What is certain is that the Vikings may be on their way to a 13-victory season yet will not be able to say they beat Rodgers, and beating the Packers sans Rodgers is like beating the Cavaliers without LeBron James. You can’t really brag. You may not even be able to feign interest.

In terms of sheer entertainment, fans are being robbed of watching one of the greatest players in NFL history. This is like paying for a movie and finding out that David Spade is playing Batman.

The Vikings-Packers rivalry is one of the best in sports, unless you’re a television executive who believes that only the Eastern Seaboard and the Dallas Cowboys count.

And it’s not one of the best in sports because of Matt Flynn or Seneca Wallace.

Games between these franchises are special because of similarities and differences. The fan bases pretend to be diametrically opposed even while living next to each other, and in some cases with each other. The teams’ relative successes have been achieved with two different models.
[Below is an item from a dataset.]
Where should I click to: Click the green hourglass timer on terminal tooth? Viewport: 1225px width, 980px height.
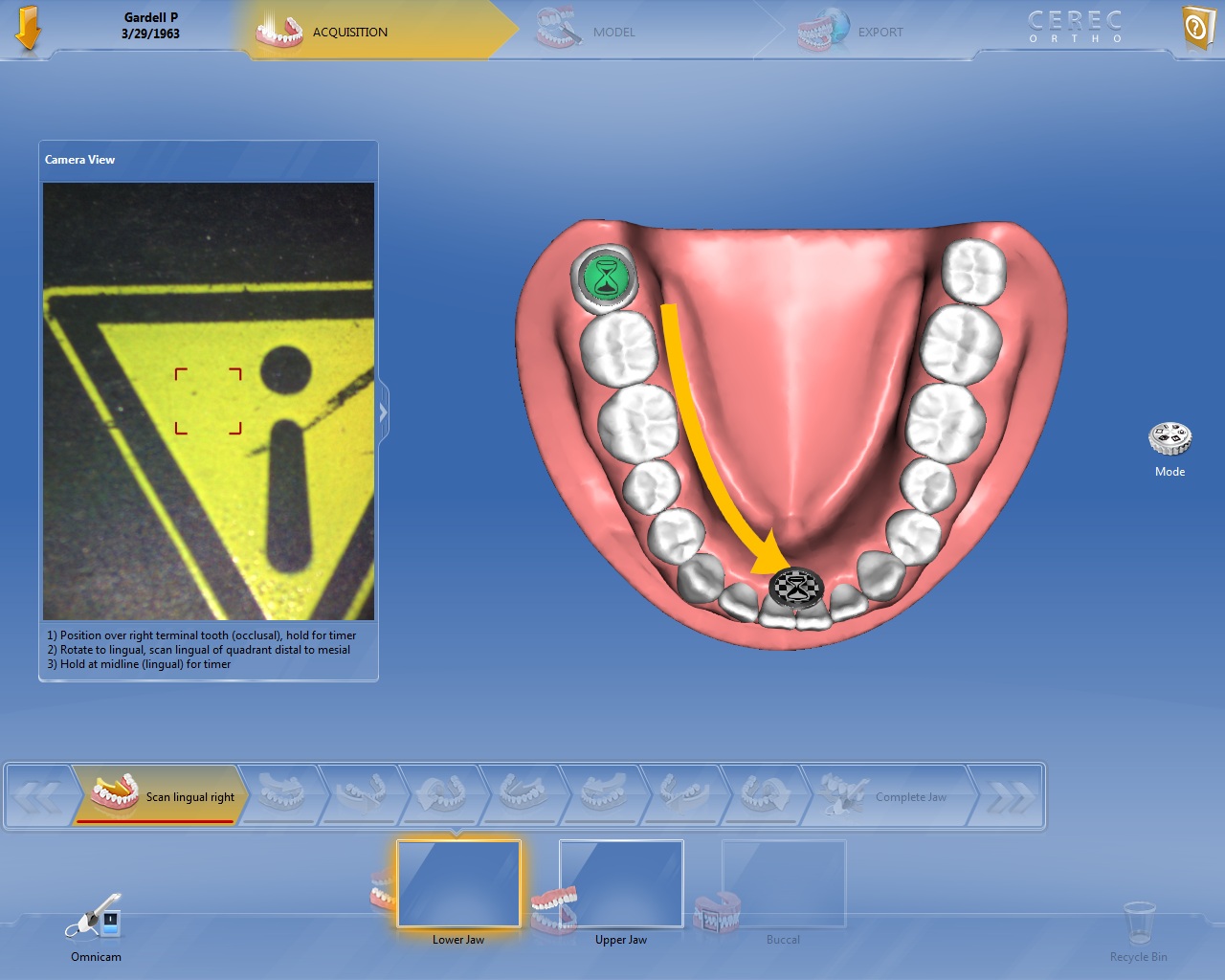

The Packers have thrived because of two quarterbacks anyone else could have acquired, in Brett Favre and Rodgers. When the Vikings have thrived, they have done so with temporary solutions at the same position, the most successful among them being Favre, for one season, in which he took delight in beating his old team twice.

Rodgers’ absence makes the Vikings’ success this season a tad less impressive. It’s not that the Vikings wouldn’t have beaten Rodgers twice; it’s that we’ll never know, and we were robbed of two potentially epic games.

With Rodgers, Saturday night’s game would have felt like pro wrestling as directed by Martin Scorsese. Without him, this is Aug. 27: Try to win, keep your starters sharp, get them off the field as soon as possible.

Rodgers is 34. We have no idea how many more seasons he’ll play, or how healthy he’ll remain. He has proved himself to be even more efficient and multitalented than Favre, but there is no guarantee he’ll approach Favre’s longevity.

Whatever your view of Anthony Barr’s season-altering hit on Rodgers — mine is that it was both within the rules and ill-intentioned — that hit made a great rivalry irrelevant for a season, and erased two chances to watch a master at play.

That play made Saturday night’s task easier for the Vikings, but in sports ease is not always the goal.